INFORMATION GIVEN
-----

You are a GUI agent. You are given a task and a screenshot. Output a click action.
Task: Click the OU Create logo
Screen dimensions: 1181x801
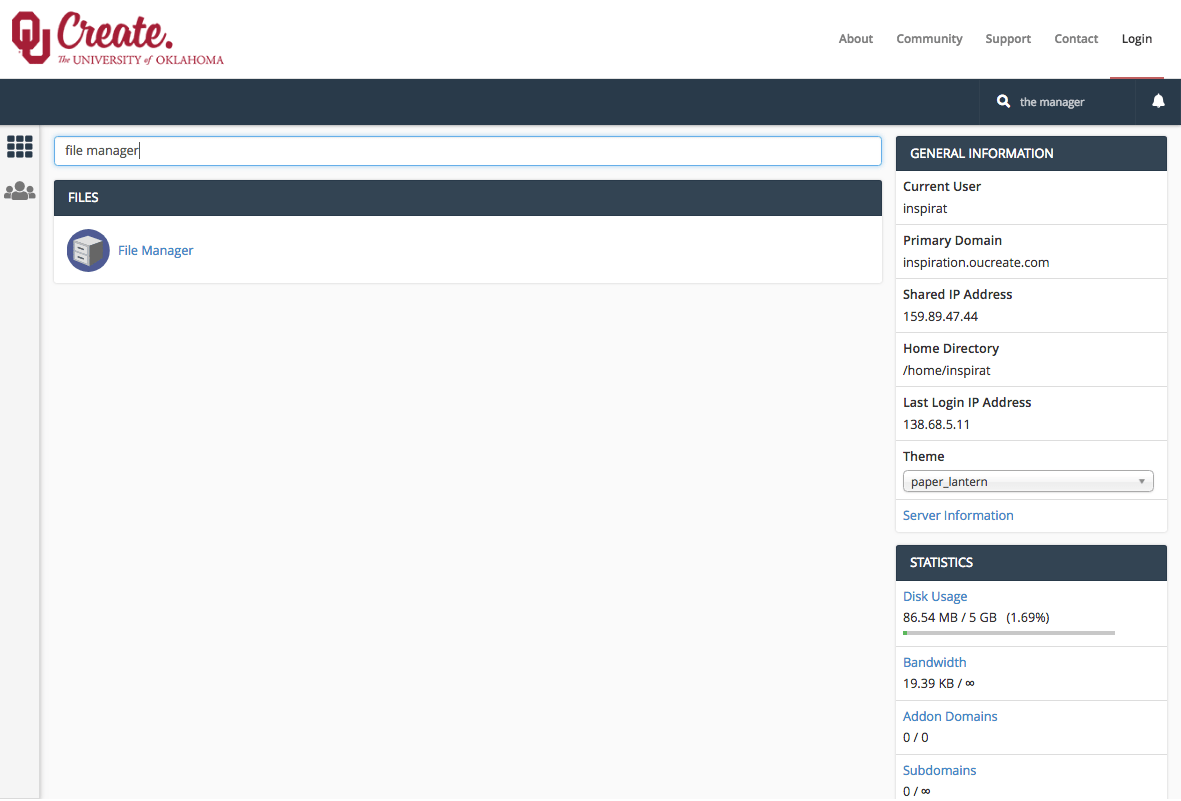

-----

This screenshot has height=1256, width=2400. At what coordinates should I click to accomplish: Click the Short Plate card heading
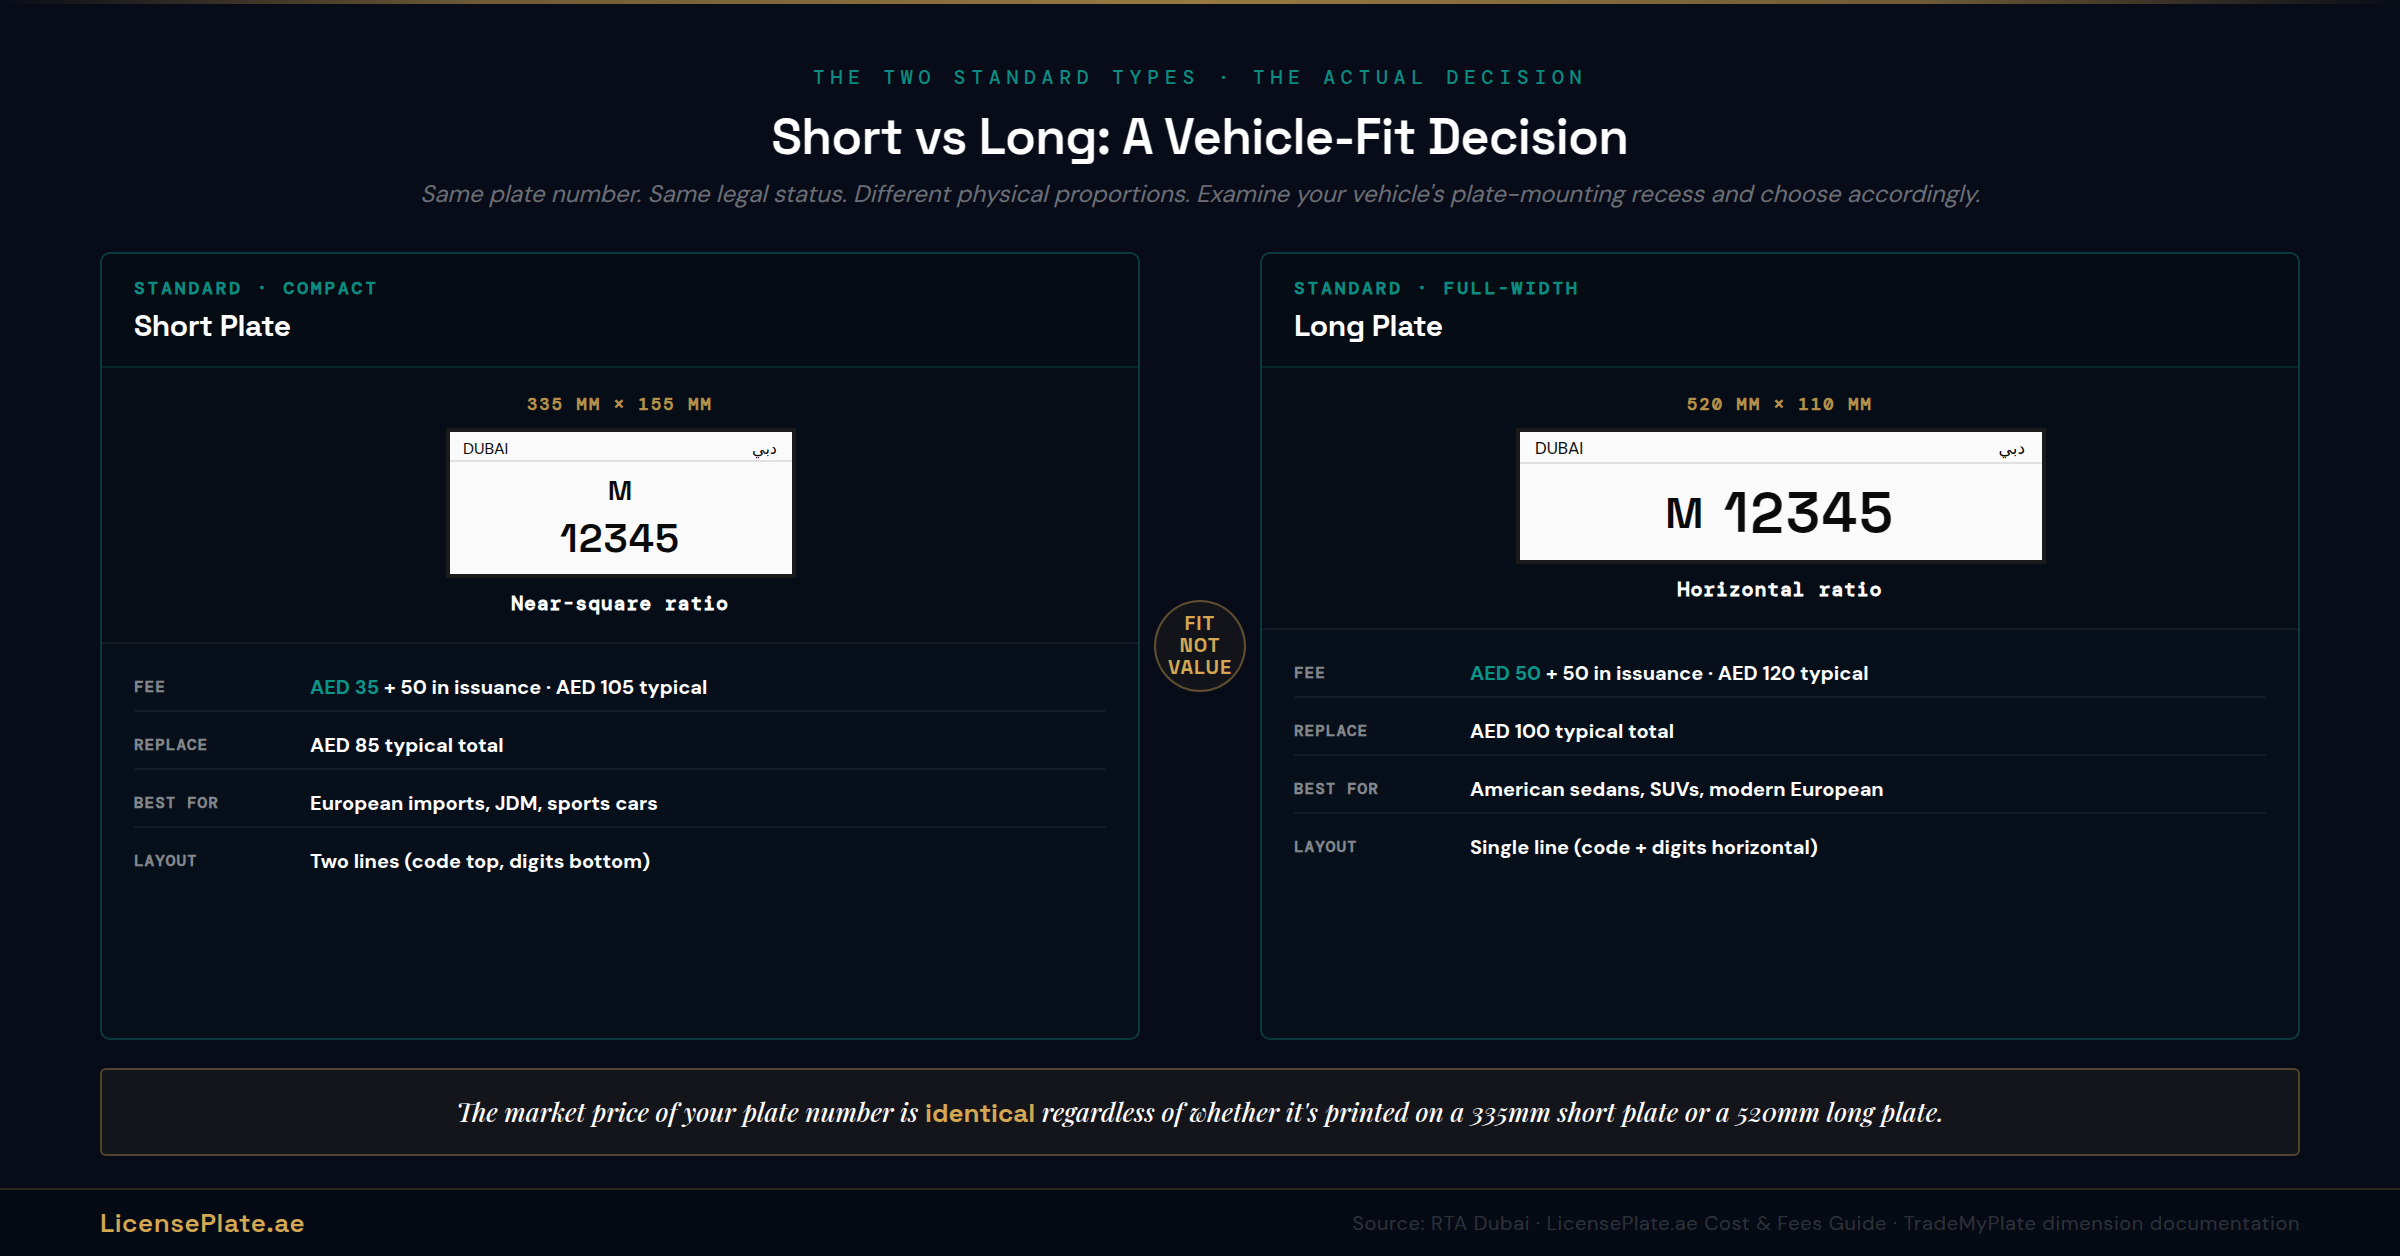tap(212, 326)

-----

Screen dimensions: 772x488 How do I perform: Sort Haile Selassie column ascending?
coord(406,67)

-----

YOUR TASK
Where the listing above has a line with "You are a GUI", start there, and output every line exactly through the line with "Screen dimensions: 1181x801", which is also included.

SOLUTION TO THIS PROBLEM
You are a GUI agent. You are given a task and a screenshot. Output a click action.
Task: Click the OU Create logo
Screen dimensions: 1181x801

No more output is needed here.